- **Task directions**
Verbatim copy, pictures excluded: every line from the one with "Where should I" through the final line of the data below, and no other line.

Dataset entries
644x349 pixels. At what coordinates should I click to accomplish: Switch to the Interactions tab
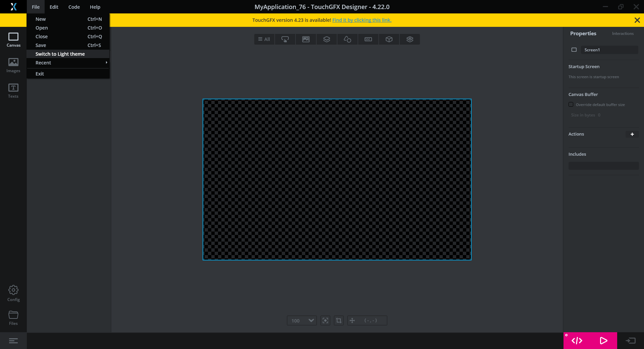(623, 34)
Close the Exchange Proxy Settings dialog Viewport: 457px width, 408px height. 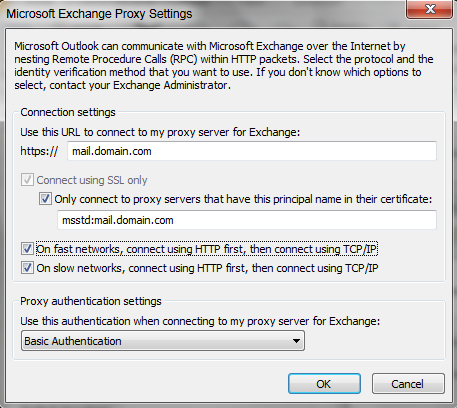[429, 9]
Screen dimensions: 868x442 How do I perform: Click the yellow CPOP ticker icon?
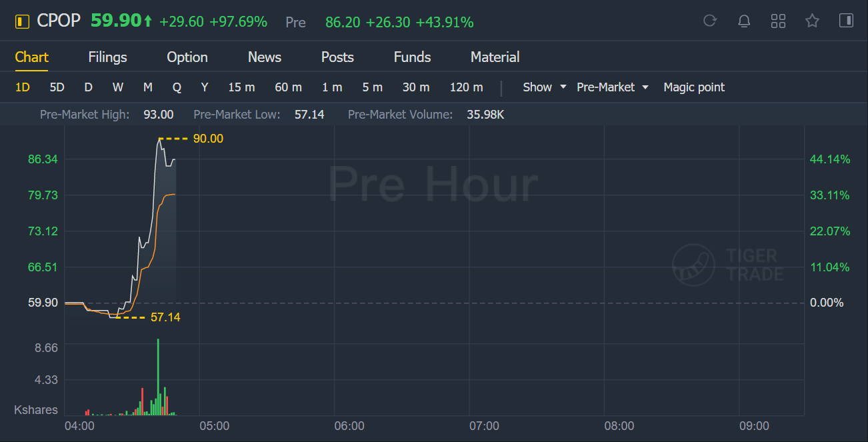click(x=22, y=22)
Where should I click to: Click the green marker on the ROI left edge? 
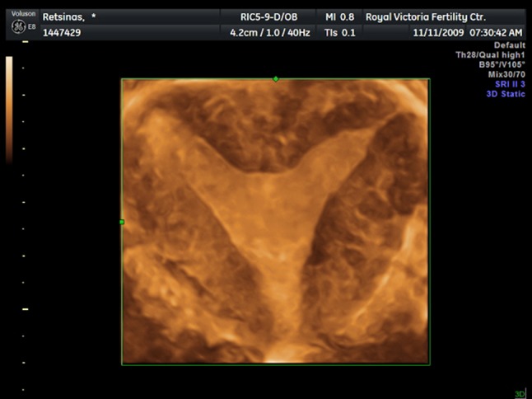coord(122,222)
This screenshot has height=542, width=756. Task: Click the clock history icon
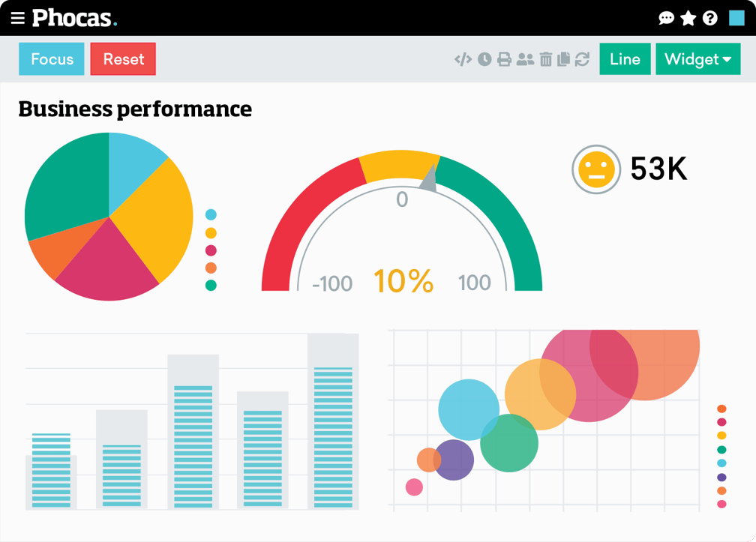pos(484,58)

- **Answer to this exercise**
Where should I click to: Click the green marker on the ROI left edge? 
coord(122,222)
This screenshot has height=542, width=756. Task: Click the clock history icon
pos(484,58)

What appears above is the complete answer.